Re: ACTION-333 Quick Review of Quick Reference Guide

On 23 Apr 2009, at 09:03, Christine Golbreich wrote:

> A first quick comment about links.
>
> - NF&R says what a new feature is and not only why a new feature has
> been added. If it turns out that NF&R has unvoluntary been too much
> cut and gives a wrong impression, it's urgent to say it. I will revert
> and reintroduce some content of previous version.
[snip]

I think Peter just meant the NF&R has a different purpose than a  
reference. As does the Primer. Neither are intended to sure as  
reference documents for the language. If we tried to make them do  
that, we would compromise their fitness to their *own* purposes.

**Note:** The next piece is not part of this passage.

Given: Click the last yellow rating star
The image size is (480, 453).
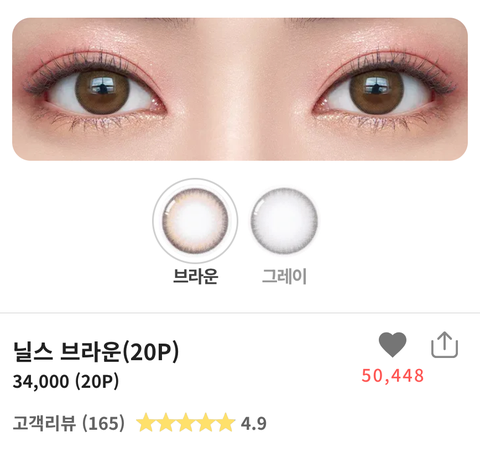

For example, if we make the Primer "work" as a reference, we  
discourage people from using the proper reference document and  
necessarily crowd out some teaching material. In the *best* version of  
the Primer (imho), a newbie starts by reading and relying on it a lot,  
but over time, stops using it for the language description parts (and  
starts relying on the Syntax spec, perhaps via the QRG). In other  
words, the Primer is a bit like training wheels.

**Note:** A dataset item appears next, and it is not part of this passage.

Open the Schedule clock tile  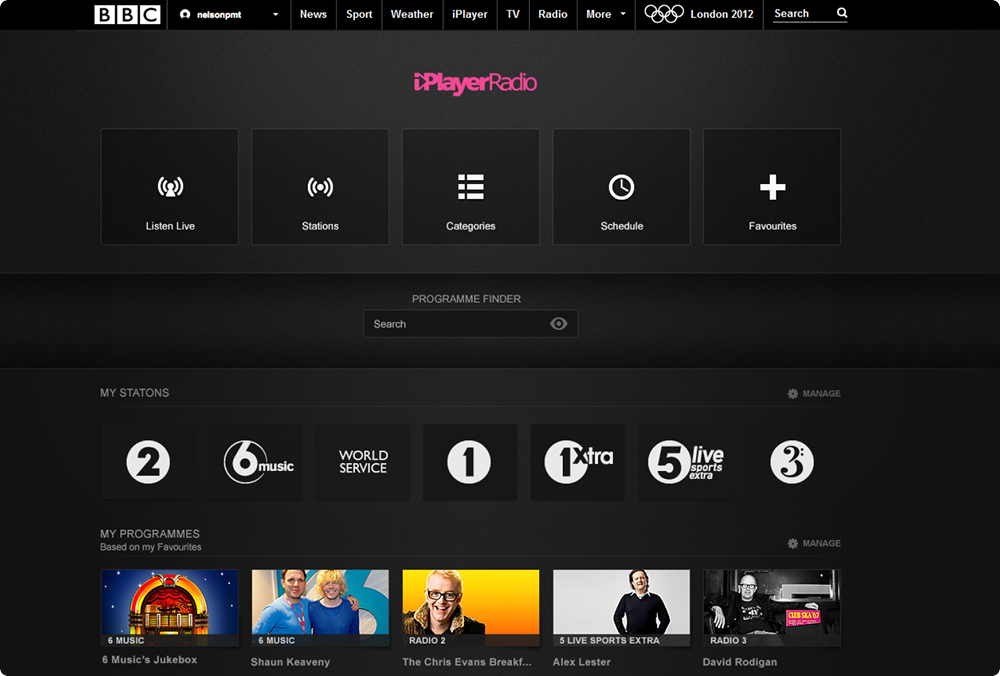click(x=621, y=187)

IMHO, NF&R serves yet a different purpose, rather, two different  
purposes: 1) it serves as a transition document, i.e., a Primer for  
OWL 1 people with a specific sort of focus on the new features; and 2)  
it serves as documentation of how to design useful extensions to OWL  
by documenting how we *did* design useful extensions to OWL. For 1, I  
expect, like the primer, those users to eventually outgrow it. For 2,  
they are coming to it in a totally different context. It's unlikely  
that they'd use or want to use QRG for that task.

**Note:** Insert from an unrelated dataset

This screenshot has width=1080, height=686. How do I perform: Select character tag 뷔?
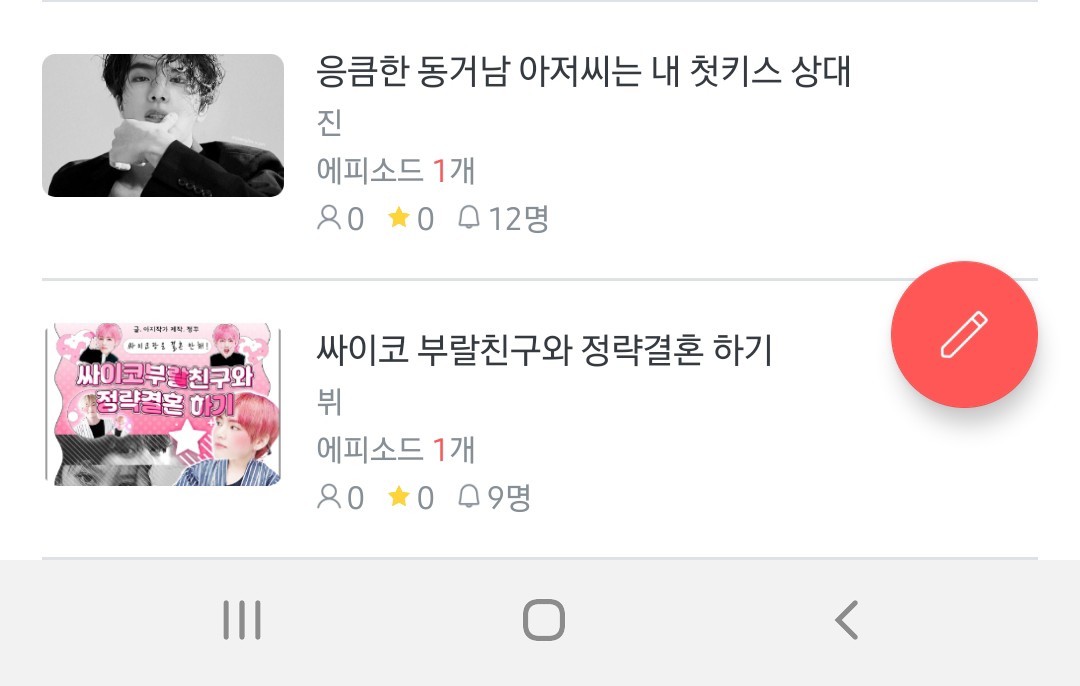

> I suggest to keep all links to NF&R and Primer. Otherwise if you
> consider that they are "not very useful", remove both links to NF&R
> and Primer.

I would do this (i.e., remove both). It's not a matter of possible  
utility, but of appropriateness for the common use. The QRG is  
supposed to be a "quick" version of the *reference* material. The  
reference document is the Structural Syntax (by design). It provides a  
uniform description of the entire language with comprehensive  
examples. We *want* people to use it as their "go to" reference  
document (this is why we unified the old Reference and Syntax document).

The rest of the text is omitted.